• Aim of the exercise
Each line below has to be output exactly, from first to last.

• Material provided
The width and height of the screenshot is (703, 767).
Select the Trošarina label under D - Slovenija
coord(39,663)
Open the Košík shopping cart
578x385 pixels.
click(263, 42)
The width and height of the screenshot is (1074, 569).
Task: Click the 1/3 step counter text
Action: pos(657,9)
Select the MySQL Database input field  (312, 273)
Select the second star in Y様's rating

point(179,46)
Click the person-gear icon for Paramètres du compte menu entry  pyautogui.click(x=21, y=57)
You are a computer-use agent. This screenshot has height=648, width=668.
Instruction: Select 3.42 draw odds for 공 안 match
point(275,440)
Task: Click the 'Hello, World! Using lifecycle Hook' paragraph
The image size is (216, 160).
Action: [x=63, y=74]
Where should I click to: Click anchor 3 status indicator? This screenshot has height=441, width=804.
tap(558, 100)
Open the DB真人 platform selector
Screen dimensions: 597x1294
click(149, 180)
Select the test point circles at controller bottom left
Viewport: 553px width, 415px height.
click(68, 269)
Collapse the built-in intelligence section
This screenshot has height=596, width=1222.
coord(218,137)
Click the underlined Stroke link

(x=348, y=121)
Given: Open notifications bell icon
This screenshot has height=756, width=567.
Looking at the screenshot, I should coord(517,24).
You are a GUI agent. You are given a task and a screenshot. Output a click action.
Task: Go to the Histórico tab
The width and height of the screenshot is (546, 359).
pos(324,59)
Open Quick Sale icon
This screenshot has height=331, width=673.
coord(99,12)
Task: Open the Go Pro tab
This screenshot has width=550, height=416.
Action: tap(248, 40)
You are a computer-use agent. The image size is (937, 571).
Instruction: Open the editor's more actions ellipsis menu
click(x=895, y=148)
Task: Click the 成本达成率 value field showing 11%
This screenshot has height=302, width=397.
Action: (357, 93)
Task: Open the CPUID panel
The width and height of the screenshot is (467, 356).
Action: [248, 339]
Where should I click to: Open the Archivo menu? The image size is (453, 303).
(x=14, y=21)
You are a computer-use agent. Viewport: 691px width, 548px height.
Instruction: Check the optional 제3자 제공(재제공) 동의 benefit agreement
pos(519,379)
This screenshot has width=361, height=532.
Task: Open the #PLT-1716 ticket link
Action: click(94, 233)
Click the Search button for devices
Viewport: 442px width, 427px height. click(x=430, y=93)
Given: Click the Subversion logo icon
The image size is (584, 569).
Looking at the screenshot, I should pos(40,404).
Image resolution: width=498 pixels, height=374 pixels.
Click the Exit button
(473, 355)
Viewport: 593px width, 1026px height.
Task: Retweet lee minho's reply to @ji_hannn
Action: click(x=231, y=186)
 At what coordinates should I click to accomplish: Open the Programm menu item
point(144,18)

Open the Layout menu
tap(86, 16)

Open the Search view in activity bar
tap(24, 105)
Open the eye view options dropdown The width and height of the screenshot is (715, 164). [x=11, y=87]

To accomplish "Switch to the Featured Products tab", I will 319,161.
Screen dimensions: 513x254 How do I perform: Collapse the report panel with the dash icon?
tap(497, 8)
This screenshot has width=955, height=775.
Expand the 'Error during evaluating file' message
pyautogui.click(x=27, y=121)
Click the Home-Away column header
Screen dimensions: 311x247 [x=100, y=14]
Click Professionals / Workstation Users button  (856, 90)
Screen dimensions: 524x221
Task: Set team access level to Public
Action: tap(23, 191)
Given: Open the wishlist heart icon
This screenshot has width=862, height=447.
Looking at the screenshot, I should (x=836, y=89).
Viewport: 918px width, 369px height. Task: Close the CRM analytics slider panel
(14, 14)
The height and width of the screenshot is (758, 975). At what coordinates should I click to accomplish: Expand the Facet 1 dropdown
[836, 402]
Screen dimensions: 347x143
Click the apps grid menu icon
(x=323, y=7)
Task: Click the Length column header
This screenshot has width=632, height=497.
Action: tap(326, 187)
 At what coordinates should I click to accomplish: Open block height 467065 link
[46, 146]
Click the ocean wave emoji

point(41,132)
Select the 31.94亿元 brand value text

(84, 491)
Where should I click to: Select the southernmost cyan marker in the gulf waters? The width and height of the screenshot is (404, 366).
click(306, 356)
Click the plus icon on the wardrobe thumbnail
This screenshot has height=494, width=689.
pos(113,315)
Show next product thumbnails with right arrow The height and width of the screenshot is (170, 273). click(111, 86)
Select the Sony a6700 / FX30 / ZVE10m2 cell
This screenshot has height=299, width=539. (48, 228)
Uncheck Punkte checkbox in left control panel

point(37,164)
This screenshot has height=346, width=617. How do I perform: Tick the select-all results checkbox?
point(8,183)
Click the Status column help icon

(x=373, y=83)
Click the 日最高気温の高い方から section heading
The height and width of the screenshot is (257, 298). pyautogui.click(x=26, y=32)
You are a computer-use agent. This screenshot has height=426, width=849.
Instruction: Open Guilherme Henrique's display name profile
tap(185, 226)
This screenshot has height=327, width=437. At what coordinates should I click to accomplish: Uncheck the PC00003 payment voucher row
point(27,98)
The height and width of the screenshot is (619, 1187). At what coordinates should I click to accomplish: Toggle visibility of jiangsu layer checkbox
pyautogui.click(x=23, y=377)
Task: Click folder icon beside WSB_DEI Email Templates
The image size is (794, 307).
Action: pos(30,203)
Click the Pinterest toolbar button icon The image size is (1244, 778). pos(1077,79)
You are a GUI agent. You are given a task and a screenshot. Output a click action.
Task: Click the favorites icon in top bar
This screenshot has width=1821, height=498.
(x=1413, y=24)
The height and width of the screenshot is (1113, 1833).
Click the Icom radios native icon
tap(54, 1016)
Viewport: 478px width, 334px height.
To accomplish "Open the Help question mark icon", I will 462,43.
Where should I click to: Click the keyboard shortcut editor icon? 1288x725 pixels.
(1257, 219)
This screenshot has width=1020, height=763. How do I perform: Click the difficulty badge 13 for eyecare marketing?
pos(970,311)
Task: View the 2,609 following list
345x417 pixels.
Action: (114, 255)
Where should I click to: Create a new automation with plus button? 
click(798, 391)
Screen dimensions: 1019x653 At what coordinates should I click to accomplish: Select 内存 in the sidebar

• Solution below
The width and height of the screenshot is (703, 767).
Select the Trošarina label under D - Slovenija
coord(39,663)
Open the Košík shopping cart
578x385 pixels.
click(263, 42)
The width and height of the screenshot is (1074, 569).
Task: Click the 1/3 step counter text
Action: pos(657,9)
Select the MySQL Database input field  (312, 273)
Select the second star in Y様's rating

point(179,46)
Click the person-gear icon for Paramètres du compte menu entry  pyautogui.click(x=21, y=57)
You are a computer-use agent. This screenshot has height=648, width=668.
Instruction: Select 3.42 draw odds for 공 안 match
point(275,440)
Task: Click the 'Hello, World! Using lifecycle Hook' paragraph
The image size is (216, 160).
Action: [x=63, y=74]
Where should I click to: Click anchor 3 status indicator? This screenshot has height=441, width=804.
tap(558, 100)
Open the DB真人 platform selector
Screen dimensions: 597x1294
click(149, 180)
Select the test point circles at controller bottom left
Viewport: 553px width, 415px height.
click(68, 269)
Collapse the built-in intelligence section
This screenshot has height=596, width=1222.
coord(218,137)
Click the underlined Stroke link

(x=348, y=121)
Given: Open notifications bell icon
This screenshot has height=756, width=567.
Looking at the screenshot, I should coord(517,24).
You are a GUI agent. You are given a task and a screenshot. Output a click action.
Task: Go to the Histórico tab
The width and height of the screenshot is (546, 359).
pos(324,59)
Open Quick Sale icon
This screenshot has height=331, width=673.
coord(99,12)
Task: Open the Go Pro tab
This screenshot has width=550, height=416.
Action: tap(248, 40)
You are a computer-use agent. The image size is (937, 571).
Instruction: Open the editor's more actions ellipsis menu
click(x=895, y=148)
Task: Click the 成本达成率 value field showing 11%
This screenshot has height=302, width=397.
Action: (357, 93)
Task: Open the CPUID panel
The width and height of the screenshot is (467, 356).
Action: [248, 339]
Where should I click to: Open the Archivo menu? The image size is (453, 303).
(x=14, y=21)
You are a computer-use agent. Viewport: 691px width, 548px height.
Instruction: Check the optional 제3자 제공(재제공) 동의 benefit agreement
pos(519,379)
This screenshot has width=361, height=532.
Task: Open the #PLT-1716 ticket link
Action: click(94, 233)
Click the Search button for devices
Viewport: 442px width, 427px height. click(x=430, y=93)
Given: Click the Subversion logo icon
The image size is (584, 569).
Looking at the screenshot, I should pos(40,404).
Image resolution: width=498 pixels, height=374 pixels.
Click the Exit button
(473, 355)
Viewport: 593px width, 1026px height.
Task: Retweet lee minho's reply to @ji_hannn
Action: click(x=231, y=186)
 At what coordinates should I click to accomplish: Open the Programm menu item
point(144,18)

Open the Layout menu
tap(86, 16)

Open the Search view in activity bar
tap(24, 105)
Open the eye view options dropdown The width and height of the screenshot is (715, 164). [x=11, y=87]

To accomplish "Switch to the Featured Products tab", I will 319,161.
Screen dimensions: 513x254 How do I perform: Collapse the report panel with the dash icon?
tap(497, 8)
This screenshot has width=955, height=775.
Expand the 'Error during evaluating file' message
pyautogui.click(x=27, y=121)
Click the Home-Away column header
Screen dimensions: 311x247 [x=100, y=14]
Click Professionals / Workstation Users button  (856, 90)
Screen dimensions: 524x221
Task: Set team access level to Public
Action: tap(23, 191)
Given: Open the wishlist heart icon
This screenshot has width=862, height=447.
Looking at the screenshot, I should (x=836, y=89).
Viewport: 918px width, 369px height. Task: Close the CRM analytics slider panel
(14, 14)
The height and width of the screenshot is (758, 975). At what coordinates should I click to accomplish: Expand the Facet 1 dropdown
[836, 402]
Screen dimensions: 347x143
Click the apps grid menu icon
(x=323, y=7)
Task: Click the Length column header
This screenshot has width=632, height=497.
Action: tap(326, 187)
 At what coordinates should I click to accomplish: Open block height 467065 link
[46, 146]
Click the ocean wave emoji

point(41,132)
Select the 31.94亿元 brand value text

(84, 491)
Where should I click to: Select the southernmost cyan marker in the gulf waters? The width and height of the screenshot is (404, 366).
click(306, 356)
Click the plus icon on the wardrobe thumbnail
This screenshot has height=494, width=689.
pos(113,315)
Show next product thumbnails with right arrow The height and width of the screenshot is (170, 273). click(111, 86)
Select the Sony a6700 / FX30 / ZVE10m2 cell
This screenshot has height=299, width=539. (48, 228)
Uncheck Punkte checkbox in left control panel

point(37,164)
This screenshot has height=346, width=617. How do I perform: Tick the select-all results checkbox?
point(8,183)
Click the Status column help icon

(x=373, y=83)
Click the 日最高気温の高い方から section heading
The height and width of the screenshot is (257, 298). pyautogui.click(x=26, y=32)
You are a computer-use agent. This screenshot has height=426, width=849.
Instruction: Open Guilherme Henrique's display name profile
tap(185, 226)
This screenshot has height=327, width=437. At what coordinates should I click to accomplish: Uncheck the PC00003 payment voucher row
point(27,98)
The height and width of the screenshot is (619, 1187). At what coordinates should I click to accomplish: Toggle visibility of jiangsu layer checkbox
pyautogui.click(x=23, y=377)
Task: Click folder icon beside WSB_DEI Email Templates
The image size is (794, 307).
Action: pos(30,203)
Click the Pinterest toolbar button icon The image size is (1244, 778). pos(1077,79)
You are a GUI agent. You are given a task and a screenshot. Output a click action.
Task: Click the favorites icon in top bar
This screenshot has width=1821, height=498.
(x=1413, y=24)
The height and width of the screenshot is (1113, 1833).
Click the Icom radios native icon
tap(54, 1016)
Viewport: 478px width, 334px height.
To accomplish "Open the Help question mark icon", I will 462,43.
Where should I click to: Click the keyboard shortcut editor icon? 1288x725 pixels.
(1257, 219)
This screenshot has width=1020, height=763. How do I perform: Click the difficulty badge 13 for eyecare marketing?
pos(970,311)
Task: View the 2,609 following list
345x417 pixels.
Action: (114, 255)
Where should I click to: Create a new automation with plus button? 
click(798, 391)
Screen dimensions: 1019x653 At what coordinates should I click to accomplish: Select 内存 in the sidebar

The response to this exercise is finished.